§ **EXTRACT TO READ**
----

Garside has done ballet. He learned to hold his breath for 2½ minutes. He apologised to someone. Did 13 hours straight on a bike. And their latest? An improv class.
“With each challenge, I learn something new about myself, and I view the world differently,” he says.
“One of the hardest ones was public reading, because I always really struggled to read properly.
“I remember being in school and the teacher was like ‘Harry, you’re reading next’ and the fear that went over my body was almost unbearable.
“So when I did public reading I was 21 and I walked into a room and there were like 60 guys and I just opened a page of a book and I read it aloud. I screwed up a few times and I was sweaty and nervous but the feeling after I completed that was truly amazing.”
Just a week out from the big fight, he’s deep in prep mode. He hasn’t had any alcohol for more than 12 weeks – he didn’t drink for six months before the Olympics – and he trains in 90 minute sessions twice a day, also fitting in recovery and mindset work.
He’s on a strict diet of carbs, protein and fresh fruit and vegies, and has to lose 4kg before the fight. Which he will.

----

§ **GIVEN ENTRIES**
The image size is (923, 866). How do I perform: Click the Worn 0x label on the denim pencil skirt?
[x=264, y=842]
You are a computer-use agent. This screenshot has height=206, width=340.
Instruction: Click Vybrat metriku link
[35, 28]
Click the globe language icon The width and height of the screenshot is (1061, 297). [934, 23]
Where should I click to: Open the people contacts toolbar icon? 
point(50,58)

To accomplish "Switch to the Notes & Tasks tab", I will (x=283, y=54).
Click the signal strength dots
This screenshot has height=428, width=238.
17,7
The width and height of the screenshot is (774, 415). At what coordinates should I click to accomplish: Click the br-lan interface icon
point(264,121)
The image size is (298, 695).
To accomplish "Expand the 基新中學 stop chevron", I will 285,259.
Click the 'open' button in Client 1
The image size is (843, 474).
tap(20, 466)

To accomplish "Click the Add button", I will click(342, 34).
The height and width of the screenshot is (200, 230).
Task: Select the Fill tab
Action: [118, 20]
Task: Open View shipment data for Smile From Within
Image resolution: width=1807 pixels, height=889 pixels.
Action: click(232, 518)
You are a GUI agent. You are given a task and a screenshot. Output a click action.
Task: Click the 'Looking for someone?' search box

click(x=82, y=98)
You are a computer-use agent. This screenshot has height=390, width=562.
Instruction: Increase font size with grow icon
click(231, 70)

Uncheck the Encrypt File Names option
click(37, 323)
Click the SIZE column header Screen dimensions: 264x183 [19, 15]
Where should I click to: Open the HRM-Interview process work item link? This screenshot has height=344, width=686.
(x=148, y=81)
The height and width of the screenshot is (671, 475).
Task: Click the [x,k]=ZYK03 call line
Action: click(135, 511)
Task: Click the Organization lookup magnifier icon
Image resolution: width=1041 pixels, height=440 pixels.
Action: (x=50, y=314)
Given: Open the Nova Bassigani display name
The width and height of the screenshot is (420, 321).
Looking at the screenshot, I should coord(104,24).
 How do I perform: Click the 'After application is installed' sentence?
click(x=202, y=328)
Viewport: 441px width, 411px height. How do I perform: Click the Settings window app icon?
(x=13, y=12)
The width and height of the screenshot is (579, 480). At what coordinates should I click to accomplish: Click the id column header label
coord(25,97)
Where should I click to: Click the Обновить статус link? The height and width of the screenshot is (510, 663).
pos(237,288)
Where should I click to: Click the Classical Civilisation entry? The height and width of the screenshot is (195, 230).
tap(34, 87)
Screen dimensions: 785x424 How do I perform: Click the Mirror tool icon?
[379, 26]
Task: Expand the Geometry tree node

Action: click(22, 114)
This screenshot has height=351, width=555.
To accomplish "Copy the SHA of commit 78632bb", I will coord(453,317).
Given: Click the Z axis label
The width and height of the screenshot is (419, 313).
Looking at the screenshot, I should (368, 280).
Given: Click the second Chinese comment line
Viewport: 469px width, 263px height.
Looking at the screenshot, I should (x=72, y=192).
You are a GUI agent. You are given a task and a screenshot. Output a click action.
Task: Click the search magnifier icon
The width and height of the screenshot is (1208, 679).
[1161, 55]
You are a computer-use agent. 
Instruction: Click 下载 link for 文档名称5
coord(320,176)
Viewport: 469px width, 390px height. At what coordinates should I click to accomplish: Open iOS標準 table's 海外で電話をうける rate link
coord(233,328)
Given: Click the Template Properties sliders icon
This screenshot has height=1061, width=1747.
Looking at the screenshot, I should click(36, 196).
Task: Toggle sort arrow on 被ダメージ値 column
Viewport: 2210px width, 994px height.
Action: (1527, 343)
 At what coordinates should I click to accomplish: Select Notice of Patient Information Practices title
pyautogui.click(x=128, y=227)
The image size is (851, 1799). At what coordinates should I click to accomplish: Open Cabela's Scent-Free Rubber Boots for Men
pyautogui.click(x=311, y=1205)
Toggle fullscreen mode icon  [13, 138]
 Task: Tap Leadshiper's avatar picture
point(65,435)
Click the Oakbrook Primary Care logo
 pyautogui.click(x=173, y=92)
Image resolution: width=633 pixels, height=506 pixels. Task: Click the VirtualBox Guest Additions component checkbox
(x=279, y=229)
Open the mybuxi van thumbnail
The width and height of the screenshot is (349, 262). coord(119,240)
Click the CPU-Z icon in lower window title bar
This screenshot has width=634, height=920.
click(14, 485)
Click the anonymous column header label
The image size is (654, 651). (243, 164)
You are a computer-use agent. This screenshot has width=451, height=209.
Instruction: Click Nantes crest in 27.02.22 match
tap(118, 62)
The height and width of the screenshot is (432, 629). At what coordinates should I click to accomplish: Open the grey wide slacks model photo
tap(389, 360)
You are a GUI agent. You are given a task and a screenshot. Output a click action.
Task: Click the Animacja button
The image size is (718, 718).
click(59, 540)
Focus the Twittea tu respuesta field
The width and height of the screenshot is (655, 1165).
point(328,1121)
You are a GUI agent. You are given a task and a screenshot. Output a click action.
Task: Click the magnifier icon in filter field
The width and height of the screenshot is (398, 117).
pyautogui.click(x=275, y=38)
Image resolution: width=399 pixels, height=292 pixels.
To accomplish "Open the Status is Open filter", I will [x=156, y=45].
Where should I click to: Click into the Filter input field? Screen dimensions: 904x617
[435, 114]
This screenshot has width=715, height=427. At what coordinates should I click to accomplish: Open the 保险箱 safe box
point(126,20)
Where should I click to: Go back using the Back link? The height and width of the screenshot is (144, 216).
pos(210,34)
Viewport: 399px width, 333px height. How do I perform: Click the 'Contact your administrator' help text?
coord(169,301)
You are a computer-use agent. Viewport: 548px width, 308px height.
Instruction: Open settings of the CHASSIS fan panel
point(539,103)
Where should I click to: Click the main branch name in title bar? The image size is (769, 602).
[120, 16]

----

§ **QUESTIONS**
#1 Reproduce the Garside profile word for word between "Just a week" and "and mindset work.", inclusive.
#2 Answer these questions from the Garside profile:
(a) For how long did Garside learn to hold his breath?
(b) How old was he when he did public reading?
(c) How many kilograms does he have to lose before the fight?
The records have nothing to do with what is asked here.

§ **SOLUTION LIST**
#1
Just a week out from the big fight, he’s deep in prep mode. He hasn’t had any alcohol for more than 12 weeks – he didn’t drink for six months before the Olympics – and he trains in 90 minute sessions twice a day, also fitting in recovery and mindset work.

#2
(a) 2½ minutes
(b) 21
(c) 4kg